Electric mobility: Cleaner than gasoline and diesel

Electric cars emit far less CO2 during their production and life cycle compared to conventional models using internal combustion engines.
During their motion, electric cars produce zero emissions. On the contrary, cars with internal combustion engines or hybrids may emit from 20 to a few hundred grams of CO2/km, as well as carbon monoxide, NoX, particulates etc.
However, this fact is not enough to characterize electric cars as “clean”. The electric power they consume has a significant environmental footprint concerning its production, since renewables still have just a small share. In 2016 they were at 24% globally, including hydro.
Concurrently, electric cars require more energy during their production, despite the fact that they have fewer moving parts. This is because of their batteries that are needed to store power and they are mainly produced in countries with low renewables penetration in their grid.
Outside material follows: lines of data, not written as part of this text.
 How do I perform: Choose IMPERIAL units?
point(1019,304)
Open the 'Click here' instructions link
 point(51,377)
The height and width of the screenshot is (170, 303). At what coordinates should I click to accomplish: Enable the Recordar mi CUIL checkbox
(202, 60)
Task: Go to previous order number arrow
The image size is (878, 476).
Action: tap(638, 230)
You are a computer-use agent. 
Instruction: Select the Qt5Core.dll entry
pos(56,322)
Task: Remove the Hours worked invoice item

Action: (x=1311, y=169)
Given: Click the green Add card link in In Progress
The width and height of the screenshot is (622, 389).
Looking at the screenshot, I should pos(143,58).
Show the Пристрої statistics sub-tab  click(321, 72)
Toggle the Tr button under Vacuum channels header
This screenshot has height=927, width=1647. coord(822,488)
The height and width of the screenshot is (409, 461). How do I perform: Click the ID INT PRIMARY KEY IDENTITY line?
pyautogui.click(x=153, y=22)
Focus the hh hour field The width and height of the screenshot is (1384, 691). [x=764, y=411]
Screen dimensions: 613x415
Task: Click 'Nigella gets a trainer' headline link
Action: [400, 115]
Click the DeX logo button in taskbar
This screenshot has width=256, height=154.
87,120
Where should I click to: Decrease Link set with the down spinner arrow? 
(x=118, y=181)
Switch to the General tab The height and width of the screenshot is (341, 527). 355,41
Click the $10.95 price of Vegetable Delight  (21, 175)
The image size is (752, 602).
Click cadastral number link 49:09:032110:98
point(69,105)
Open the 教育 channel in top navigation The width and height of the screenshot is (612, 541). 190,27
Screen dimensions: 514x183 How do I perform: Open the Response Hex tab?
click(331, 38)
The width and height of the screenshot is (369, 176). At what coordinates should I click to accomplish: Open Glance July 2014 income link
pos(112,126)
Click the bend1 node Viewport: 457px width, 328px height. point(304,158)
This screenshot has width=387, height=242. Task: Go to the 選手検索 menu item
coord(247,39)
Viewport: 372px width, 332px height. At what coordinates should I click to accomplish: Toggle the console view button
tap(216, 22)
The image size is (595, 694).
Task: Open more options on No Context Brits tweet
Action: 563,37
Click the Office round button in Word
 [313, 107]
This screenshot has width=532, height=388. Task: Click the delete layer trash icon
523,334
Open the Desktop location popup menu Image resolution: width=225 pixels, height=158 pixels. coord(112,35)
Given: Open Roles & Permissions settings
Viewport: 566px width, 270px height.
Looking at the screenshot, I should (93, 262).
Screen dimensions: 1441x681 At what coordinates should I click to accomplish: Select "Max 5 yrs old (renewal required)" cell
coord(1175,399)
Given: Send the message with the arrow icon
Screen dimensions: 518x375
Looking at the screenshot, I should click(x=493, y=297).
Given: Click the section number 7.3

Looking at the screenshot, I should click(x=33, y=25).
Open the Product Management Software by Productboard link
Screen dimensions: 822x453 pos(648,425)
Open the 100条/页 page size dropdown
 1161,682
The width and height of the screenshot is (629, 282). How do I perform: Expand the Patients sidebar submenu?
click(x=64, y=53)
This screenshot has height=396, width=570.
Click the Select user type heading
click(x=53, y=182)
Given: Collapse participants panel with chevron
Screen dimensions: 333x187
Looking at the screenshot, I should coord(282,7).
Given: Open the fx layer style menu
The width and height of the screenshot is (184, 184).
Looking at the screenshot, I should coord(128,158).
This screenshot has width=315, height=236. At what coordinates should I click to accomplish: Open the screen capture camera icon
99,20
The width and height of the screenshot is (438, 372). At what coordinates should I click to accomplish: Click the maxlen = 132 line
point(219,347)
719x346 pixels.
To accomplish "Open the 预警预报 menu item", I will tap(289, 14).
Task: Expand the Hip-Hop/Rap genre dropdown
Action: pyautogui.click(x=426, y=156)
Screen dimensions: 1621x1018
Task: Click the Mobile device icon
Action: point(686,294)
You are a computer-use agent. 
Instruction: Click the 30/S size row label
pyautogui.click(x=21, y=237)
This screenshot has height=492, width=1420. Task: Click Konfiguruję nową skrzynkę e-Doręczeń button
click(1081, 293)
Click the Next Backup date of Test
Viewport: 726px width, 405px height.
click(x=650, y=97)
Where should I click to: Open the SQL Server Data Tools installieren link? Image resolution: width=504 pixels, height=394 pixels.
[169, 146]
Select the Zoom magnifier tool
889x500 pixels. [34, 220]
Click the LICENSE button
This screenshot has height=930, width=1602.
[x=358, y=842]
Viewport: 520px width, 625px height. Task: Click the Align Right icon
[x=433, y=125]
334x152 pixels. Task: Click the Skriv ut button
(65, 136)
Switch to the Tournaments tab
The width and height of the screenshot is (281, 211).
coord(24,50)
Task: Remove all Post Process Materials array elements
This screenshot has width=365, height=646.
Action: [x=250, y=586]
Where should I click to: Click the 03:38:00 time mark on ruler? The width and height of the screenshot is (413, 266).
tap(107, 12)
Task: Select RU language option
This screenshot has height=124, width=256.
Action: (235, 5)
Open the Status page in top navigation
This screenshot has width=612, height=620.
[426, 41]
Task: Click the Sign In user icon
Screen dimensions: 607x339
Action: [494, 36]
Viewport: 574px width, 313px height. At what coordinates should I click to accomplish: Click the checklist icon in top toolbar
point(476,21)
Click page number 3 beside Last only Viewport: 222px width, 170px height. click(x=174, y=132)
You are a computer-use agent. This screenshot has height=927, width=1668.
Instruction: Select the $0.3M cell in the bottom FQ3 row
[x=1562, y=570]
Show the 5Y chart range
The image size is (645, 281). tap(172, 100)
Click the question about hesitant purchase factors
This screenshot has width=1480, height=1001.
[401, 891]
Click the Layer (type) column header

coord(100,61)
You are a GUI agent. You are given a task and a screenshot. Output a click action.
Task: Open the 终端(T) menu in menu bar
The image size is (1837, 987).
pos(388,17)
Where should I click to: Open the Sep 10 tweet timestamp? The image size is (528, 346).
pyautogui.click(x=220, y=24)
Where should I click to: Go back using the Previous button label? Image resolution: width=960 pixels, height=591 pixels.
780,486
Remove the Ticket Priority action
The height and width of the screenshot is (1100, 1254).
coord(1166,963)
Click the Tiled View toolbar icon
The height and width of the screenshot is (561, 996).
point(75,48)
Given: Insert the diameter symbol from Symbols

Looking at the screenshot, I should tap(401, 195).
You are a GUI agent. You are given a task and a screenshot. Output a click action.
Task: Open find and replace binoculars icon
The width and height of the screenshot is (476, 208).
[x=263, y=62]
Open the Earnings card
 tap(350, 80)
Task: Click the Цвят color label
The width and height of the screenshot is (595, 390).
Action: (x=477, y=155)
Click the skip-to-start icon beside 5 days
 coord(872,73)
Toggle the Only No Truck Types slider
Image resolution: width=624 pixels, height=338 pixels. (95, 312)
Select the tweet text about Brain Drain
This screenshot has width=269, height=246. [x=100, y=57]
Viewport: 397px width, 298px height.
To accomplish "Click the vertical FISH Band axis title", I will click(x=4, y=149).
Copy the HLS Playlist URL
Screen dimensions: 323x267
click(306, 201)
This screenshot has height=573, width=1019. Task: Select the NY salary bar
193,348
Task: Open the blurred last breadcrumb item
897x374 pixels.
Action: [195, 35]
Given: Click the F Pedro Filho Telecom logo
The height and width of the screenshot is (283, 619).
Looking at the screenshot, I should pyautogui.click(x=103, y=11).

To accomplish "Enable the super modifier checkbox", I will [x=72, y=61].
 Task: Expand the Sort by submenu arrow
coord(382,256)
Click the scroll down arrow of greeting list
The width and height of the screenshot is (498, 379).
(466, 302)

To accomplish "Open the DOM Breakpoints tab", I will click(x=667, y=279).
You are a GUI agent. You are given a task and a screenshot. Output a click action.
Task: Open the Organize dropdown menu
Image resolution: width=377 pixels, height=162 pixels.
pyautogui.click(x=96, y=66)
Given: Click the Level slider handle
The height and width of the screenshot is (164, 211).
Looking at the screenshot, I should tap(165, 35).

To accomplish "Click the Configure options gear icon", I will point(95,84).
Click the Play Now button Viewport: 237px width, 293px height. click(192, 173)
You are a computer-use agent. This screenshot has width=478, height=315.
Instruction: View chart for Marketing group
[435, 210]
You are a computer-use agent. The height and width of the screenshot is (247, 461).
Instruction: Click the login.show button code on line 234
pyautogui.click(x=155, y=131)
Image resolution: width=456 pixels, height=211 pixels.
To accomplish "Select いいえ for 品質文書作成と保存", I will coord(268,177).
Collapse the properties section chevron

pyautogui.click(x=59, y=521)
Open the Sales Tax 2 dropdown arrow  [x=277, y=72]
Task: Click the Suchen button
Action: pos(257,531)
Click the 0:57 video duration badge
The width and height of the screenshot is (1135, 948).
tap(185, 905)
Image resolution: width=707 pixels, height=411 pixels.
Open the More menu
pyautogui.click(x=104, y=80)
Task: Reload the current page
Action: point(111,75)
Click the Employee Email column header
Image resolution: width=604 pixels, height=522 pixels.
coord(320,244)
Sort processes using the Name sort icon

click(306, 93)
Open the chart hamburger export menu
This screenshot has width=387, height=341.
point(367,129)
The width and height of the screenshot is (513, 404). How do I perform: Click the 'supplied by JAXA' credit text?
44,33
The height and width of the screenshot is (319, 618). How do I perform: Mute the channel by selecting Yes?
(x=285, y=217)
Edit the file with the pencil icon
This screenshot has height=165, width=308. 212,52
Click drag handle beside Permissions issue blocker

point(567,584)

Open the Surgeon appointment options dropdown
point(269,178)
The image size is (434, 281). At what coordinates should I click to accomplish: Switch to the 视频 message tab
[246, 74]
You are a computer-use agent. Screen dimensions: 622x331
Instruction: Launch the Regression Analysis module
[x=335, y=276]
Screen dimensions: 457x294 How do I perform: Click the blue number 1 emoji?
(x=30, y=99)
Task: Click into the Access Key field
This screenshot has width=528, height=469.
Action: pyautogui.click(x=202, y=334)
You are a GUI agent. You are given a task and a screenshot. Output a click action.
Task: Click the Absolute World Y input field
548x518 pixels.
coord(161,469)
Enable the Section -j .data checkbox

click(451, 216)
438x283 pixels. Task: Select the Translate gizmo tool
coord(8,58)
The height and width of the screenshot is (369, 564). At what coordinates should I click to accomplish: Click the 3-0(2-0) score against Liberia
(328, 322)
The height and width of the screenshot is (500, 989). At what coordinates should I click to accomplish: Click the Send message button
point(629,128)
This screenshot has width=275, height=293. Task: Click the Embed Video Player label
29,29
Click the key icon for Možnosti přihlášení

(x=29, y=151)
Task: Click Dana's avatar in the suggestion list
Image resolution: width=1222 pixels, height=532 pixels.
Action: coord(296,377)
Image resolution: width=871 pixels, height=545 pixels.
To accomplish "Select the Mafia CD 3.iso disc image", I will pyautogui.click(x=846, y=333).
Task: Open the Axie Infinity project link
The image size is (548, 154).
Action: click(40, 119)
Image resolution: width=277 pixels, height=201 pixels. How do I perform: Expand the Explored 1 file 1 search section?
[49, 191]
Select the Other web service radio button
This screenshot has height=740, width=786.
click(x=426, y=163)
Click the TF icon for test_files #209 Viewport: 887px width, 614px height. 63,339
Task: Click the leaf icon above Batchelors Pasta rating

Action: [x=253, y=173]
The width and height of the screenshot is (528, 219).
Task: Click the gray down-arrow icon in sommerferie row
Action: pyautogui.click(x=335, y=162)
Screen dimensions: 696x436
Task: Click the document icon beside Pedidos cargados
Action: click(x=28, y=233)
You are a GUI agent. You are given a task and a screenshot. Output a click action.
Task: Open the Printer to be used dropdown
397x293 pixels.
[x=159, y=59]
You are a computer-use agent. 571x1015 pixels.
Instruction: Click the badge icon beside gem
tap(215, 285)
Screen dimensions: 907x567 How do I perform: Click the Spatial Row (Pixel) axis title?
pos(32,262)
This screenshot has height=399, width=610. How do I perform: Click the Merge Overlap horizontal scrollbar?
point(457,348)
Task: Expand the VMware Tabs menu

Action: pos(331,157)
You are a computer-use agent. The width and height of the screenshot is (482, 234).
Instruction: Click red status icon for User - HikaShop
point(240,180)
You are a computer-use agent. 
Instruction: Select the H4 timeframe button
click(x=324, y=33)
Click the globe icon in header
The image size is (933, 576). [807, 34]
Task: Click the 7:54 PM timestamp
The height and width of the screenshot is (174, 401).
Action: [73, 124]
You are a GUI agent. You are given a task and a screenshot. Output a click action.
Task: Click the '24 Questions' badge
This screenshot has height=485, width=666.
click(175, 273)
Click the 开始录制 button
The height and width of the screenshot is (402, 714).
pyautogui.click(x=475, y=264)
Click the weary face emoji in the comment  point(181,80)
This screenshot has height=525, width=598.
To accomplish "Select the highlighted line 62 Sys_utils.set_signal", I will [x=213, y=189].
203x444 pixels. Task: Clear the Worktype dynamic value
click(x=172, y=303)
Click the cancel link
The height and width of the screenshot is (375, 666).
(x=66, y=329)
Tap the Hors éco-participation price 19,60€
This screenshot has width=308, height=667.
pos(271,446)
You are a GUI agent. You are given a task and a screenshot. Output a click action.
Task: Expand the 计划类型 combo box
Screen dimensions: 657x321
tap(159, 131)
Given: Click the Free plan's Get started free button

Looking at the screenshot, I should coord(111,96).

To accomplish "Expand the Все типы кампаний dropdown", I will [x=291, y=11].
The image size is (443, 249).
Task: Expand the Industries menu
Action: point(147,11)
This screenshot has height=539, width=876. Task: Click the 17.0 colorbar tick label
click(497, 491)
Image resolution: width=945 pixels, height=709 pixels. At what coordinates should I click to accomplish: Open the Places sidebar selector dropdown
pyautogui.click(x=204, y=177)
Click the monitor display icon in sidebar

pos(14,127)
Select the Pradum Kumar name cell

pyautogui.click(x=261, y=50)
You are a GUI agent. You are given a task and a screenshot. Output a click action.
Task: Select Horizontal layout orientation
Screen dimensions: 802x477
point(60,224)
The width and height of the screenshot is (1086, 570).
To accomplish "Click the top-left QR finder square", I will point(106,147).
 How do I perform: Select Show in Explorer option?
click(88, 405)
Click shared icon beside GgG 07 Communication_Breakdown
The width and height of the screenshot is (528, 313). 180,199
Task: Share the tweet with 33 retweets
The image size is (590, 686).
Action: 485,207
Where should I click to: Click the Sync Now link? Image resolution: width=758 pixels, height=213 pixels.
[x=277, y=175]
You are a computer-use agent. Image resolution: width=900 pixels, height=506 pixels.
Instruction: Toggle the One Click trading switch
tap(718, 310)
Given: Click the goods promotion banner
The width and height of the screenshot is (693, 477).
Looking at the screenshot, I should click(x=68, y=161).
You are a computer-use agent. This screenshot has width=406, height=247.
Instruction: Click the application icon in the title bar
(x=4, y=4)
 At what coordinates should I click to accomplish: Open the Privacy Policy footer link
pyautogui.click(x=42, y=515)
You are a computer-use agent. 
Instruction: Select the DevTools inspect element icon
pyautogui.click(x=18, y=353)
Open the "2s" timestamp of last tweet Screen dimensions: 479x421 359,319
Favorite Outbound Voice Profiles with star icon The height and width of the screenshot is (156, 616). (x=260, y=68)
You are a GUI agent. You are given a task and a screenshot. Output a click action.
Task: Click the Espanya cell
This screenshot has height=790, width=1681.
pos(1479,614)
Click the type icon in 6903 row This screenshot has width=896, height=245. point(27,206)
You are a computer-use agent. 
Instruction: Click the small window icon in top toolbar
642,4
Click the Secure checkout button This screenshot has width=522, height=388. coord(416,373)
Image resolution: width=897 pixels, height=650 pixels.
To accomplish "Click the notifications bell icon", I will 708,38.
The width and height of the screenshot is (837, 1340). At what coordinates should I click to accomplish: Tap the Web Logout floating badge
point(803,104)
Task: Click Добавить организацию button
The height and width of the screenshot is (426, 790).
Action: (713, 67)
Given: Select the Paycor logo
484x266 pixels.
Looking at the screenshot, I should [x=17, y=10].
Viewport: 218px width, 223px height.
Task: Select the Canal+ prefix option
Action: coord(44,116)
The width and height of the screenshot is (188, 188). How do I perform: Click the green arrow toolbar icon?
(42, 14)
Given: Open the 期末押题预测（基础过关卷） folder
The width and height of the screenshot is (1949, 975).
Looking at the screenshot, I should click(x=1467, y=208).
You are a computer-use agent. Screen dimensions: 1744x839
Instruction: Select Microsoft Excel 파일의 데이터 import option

A comparison with multiple parameters
In order to have a complete view about the total CO2 emitted during a car’s life cycle and compare how clean is in fact an electric car compared to a conventional one, we must examine a lot of information: In which country it was produced, the sources of the energy used, in which country it is driven and energy sources there, whether it can be recycled etc.
This difficult task was realized by the European organization “Transport & Environment”, which created an online tool to compare the CO2 footprint for electric cars compared to conventional ones using gasoline and diesel engines.
All possible criteria have been included in the study, such as the amount of CO2 emitted during power production or fuel combustion, as well as carbon’s effect in mining resources for batteries or a power plant.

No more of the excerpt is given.